Подобные исследования провела группа уч. Никлассона, выявив, что после прекращения четырехнедельного приема пантопразола, уже в первую неделю у 44% здоровых добровольцев началась диспепсия. Выраженность диспепсии коррелировала с первичной и стимулируемой едой секрецией гастрина (желудочный гормон) в конце приема пантопразола. Легкие и умеренные симптомы, приписываемые синдрому возврата гиперсекреции кислоты (ЭВГК) у здоровых добровольцев появлялись через 5-14 дней и длились в среднем 4-5 дней.

Считается, что возврат гиперсекреции является результатом ятрогенной гипохлоргидрии (недостаточность соляной кислоты), которая в механизме отрицательной обратной связи увеличивает секрецию гастрина G-клетками в желудке для противодействия повышению рН желудочного содержимого.

Клетки оболочки имеют рецепторы для гистамина и ацетилхолина, а рецептор для гастрина в основном расположен на энтерохромаффиноподобных (ECL) клетках, расположенных рядом с клетками оболочки. Производство гистамина зависит от массы клеток ECL, регулируемых гастрином. Гистамин стимулирует секрецию HCl путем активации гистаминовых рецепторов клеток желудка 2 типа.

Ингибиторы протонной помпы влияют на последнюю стадию HCl независимо от секреторных раздражителей, вызывая значительное и длительное (по сравнению с периодом полувыведения препарата) изменение рН желудочного сока. Гастрин стимулирует энтерохромаффиноподобные клетки и секрецию гистамина, что, однако, не увеличивает секрецию HCl, поскольку препарат блокирует протонные насосы. Однако стимуляция пролиферации клеток HCl после прекращения приема препарата длится дольше, чем эффект ИПП.

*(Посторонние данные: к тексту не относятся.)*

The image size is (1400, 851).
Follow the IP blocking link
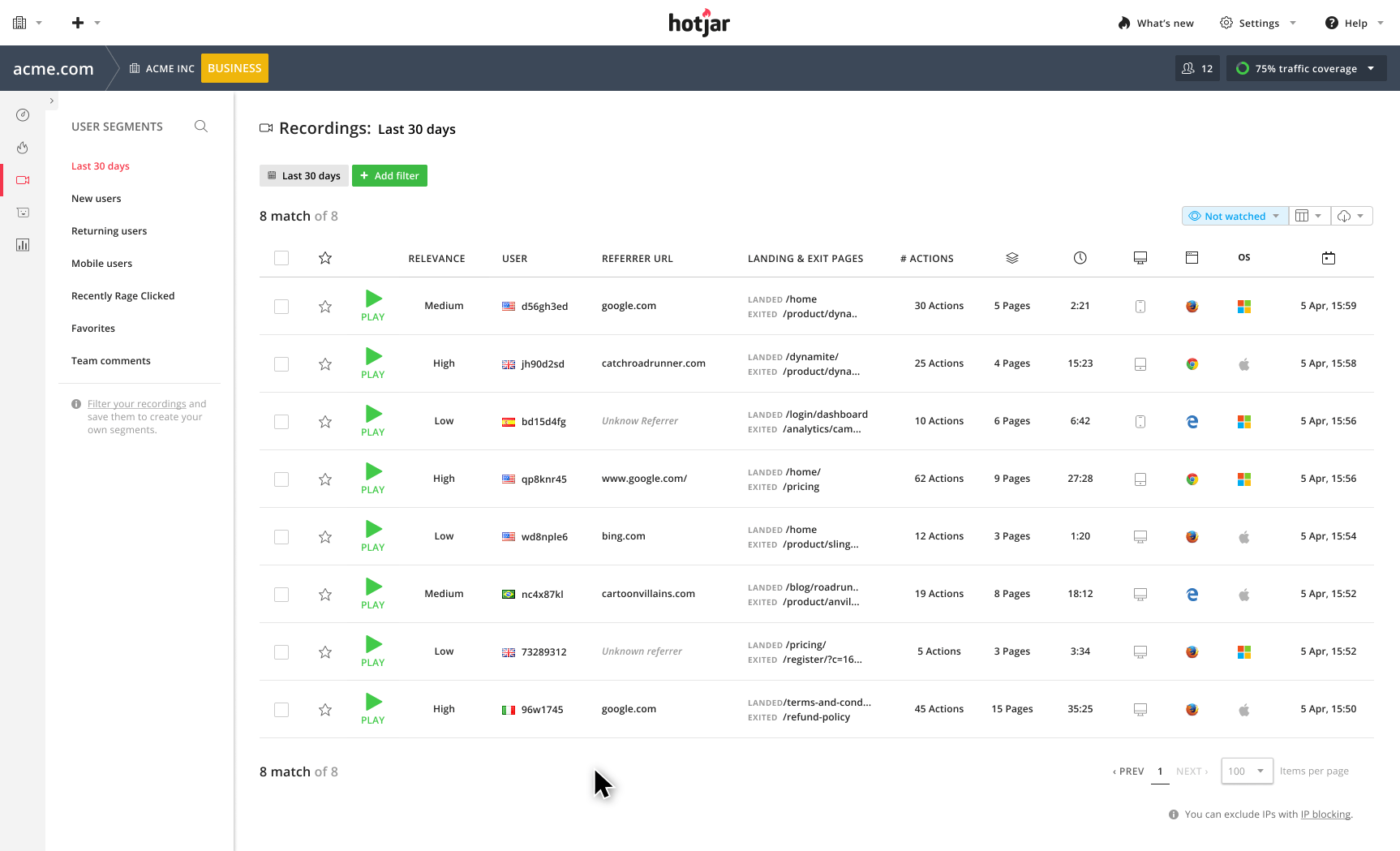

В патогенезе важно увеличить как количество, так и активность ECL-клеток. Гастрин оказывает трофическое действие на клетки ECL и клетки оболочки, что способствует временному увеличению секреции HCl. У пациентов, принимающих омепразол в течение 90 дней, концентрация гистамина в слизистой оболочке желудка увеличивается и H2RAs действуют меньше.

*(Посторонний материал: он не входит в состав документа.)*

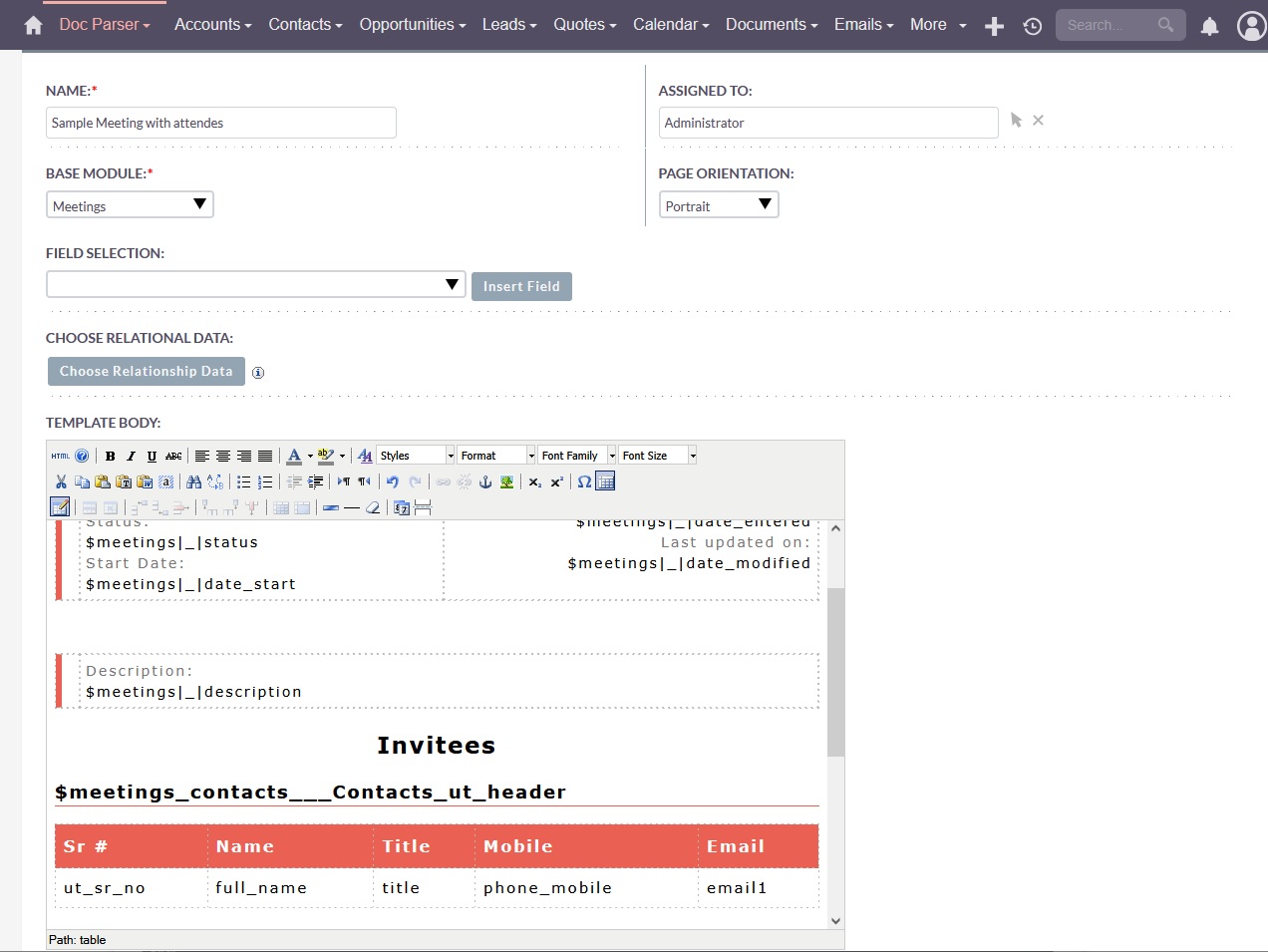Click Choose Relationship Data button
The height and width of the screenshot is (952, 1268).
point(146,371)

При постоянном лечении ИПП уровень гастрина повышается в 1-3 раза, сопровождаясь гиперплазией клеток ECL. При длительном наблюдении у больных наблюдалось умеренное увеличение плотности клеток HCl в слизистой оболочке желудка в течение первых 3 лет приема ИПП. Уровни гастрина были выше до и после у больных, ранее принимавших ИПП, чем у здоровых, и выше у женщин, чем у мужчин.

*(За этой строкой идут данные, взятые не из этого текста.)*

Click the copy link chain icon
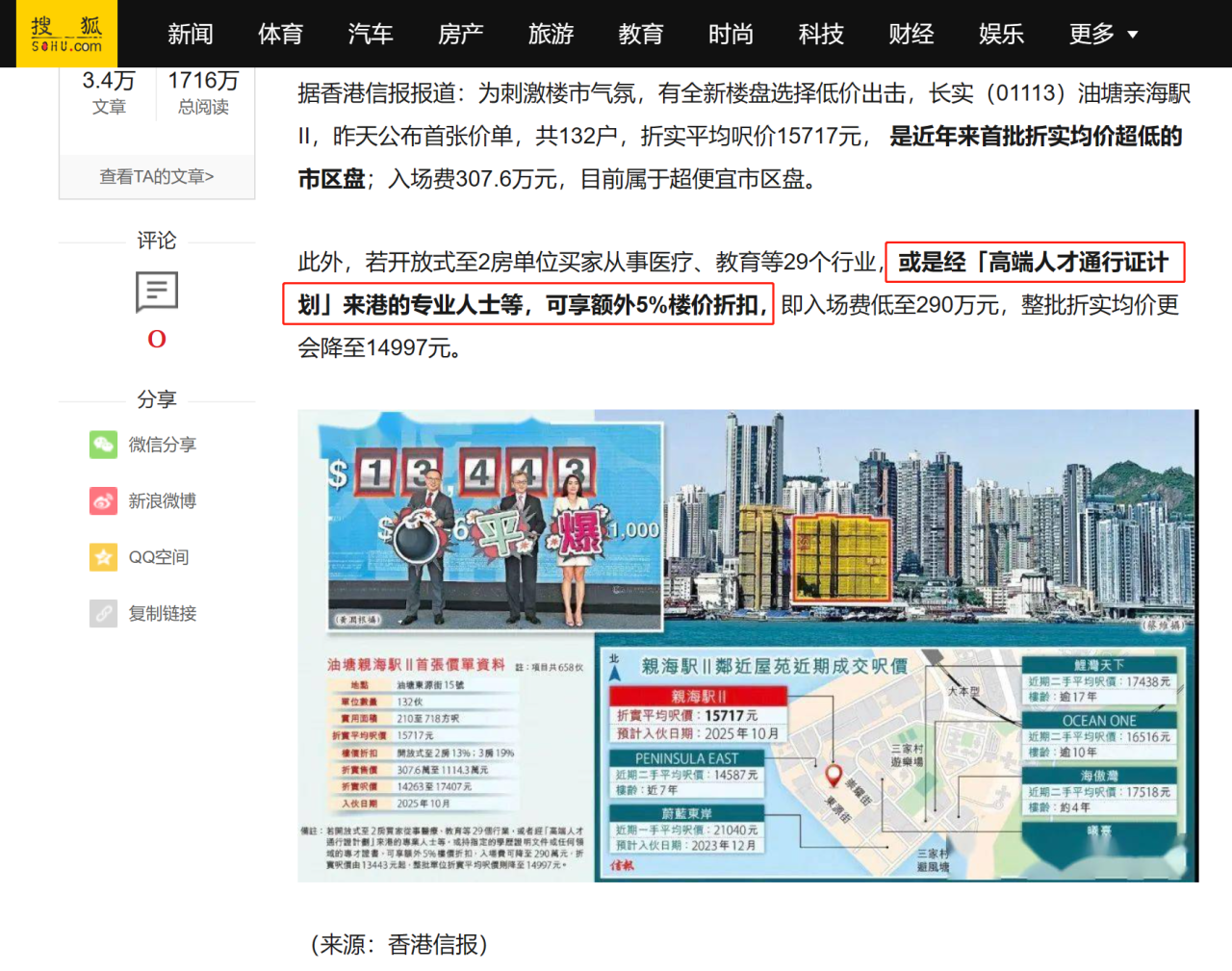103,613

Инфекция H. pylori может увеличить риск гиперплазии клеток ECL (интерлейкин 1 является мощным ингибитором секреции HCl).

После прекращения кратковременного приема ИПП концентрация гастрина возвращается к исходным значениям. В исследовании группы уч. Никлассона и др. нормализация уровня гастрина и гистамина произошла на 6-й неделе. Синдром гиперсекреции длился примерно 2-3 месяца после окончания лечения.

Более длительное лечение продлевает этот срок за счет увеличения массы клеток слизистой оболочки, как при гастриноме (опухоль, продуцирующая гастрин), уменьшая вероятность снижения дозы ИПП. Если ИПП использовались в течение 1-25 дней, то гиперсекреции не наблюдалось в отличие от терапии в течение 56-90 дней.

Группа уч. Гиллена зафиксировала синдром гиперсекреции уже после 56 дней лечения омепразолом. Уч. Фоссмарк, проанализировав данные по гиперситимуляции у пациентов, принимающих ИПП более года, заявил, что повышенная секреция HCl сохраняется выше 8 недель, но ниже 26 недель.

Сообщалось об индуцированной гиперсекреции через 60-64 часа после прекращения месячного приема ранитидина. Диспепсия у здоровых добровольцев длилась в среднем 2 дня и была наиболее тяжелой на второй день после ранитидина.

Что касается антагонистов гистаминовых рецепторов типа 2, то у больных симптомы гиперсекреции после окончания лечения H2RAs возникают даже после кратковременного приема и длятся в течение нескольких дней. Это при сравнении с ИПП объясняется различным механизмом действия, более слабым ингибированием секреции HCL и тахифилаксией при регулярном приеме этих препаратов.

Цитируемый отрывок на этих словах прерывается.